━━ Data for processing

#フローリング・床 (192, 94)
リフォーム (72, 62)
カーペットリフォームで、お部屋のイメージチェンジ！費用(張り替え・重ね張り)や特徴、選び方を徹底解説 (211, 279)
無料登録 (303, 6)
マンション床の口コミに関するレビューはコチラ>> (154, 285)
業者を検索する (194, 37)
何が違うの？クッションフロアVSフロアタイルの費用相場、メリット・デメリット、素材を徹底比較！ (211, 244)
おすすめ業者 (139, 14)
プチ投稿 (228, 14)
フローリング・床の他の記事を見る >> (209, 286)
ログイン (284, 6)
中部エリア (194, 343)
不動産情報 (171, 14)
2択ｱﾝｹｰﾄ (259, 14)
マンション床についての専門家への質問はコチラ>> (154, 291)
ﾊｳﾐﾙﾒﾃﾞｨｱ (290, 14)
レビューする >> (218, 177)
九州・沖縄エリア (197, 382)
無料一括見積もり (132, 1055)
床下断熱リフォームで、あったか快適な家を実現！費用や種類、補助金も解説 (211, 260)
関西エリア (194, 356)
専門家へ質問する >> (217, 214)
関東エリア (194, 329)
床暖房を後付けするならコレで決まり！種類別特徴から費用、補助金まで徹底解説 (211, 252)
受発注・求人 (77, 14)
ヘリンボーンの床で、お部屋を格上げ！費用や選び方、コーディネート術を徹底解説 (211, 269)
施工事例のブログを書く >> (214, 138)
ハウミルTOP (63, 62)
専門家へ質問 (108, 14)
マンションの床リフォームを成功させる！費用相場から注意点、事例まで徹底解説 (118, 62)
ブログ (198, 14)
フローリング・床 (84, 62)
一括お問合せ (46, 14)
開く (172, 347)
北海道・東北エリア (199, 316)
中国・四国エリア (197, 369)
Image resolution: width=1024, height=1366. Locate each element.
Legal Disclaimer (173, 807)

━━━━

- **What to do**: Word for word, repeat the line holding "関西エリア (194, 356)" and all lines after it through the end of the entries above.

- **Your response**:
関西エリア (194, 356)
専門家へ質問する >> (217, 214)
関東エリア (194, 329)
床暖房を後付けするならコレで決まり！種類別特徴から費用、補助金まで徹底解説 (211, 252)
受発注・求人 (77, 14)
ヘリンボーンの床で、お部屋を格上げ！費用や選び方、コーディネート術を徹底解説 (211, 269)
施工事例のブログを書く >> (214, 138)
ハウミルTOP (63, 62)
専門家へ質問 (108, 14)
マンションの床リフォームを成功させる！費用相場から注意点、事例まで徹底解説 (118, 62)
ブログ (198, 14)
フローリング・床 (84, 62)
一括お問合せ (46, 14)
開く (172, 347)
北海道・東北エリア (199, 316)
中国・四国エリア (197, 369)
Image resolution: width=1024, height=1366. Locate each element.
Legal Disclaimer (173, 807)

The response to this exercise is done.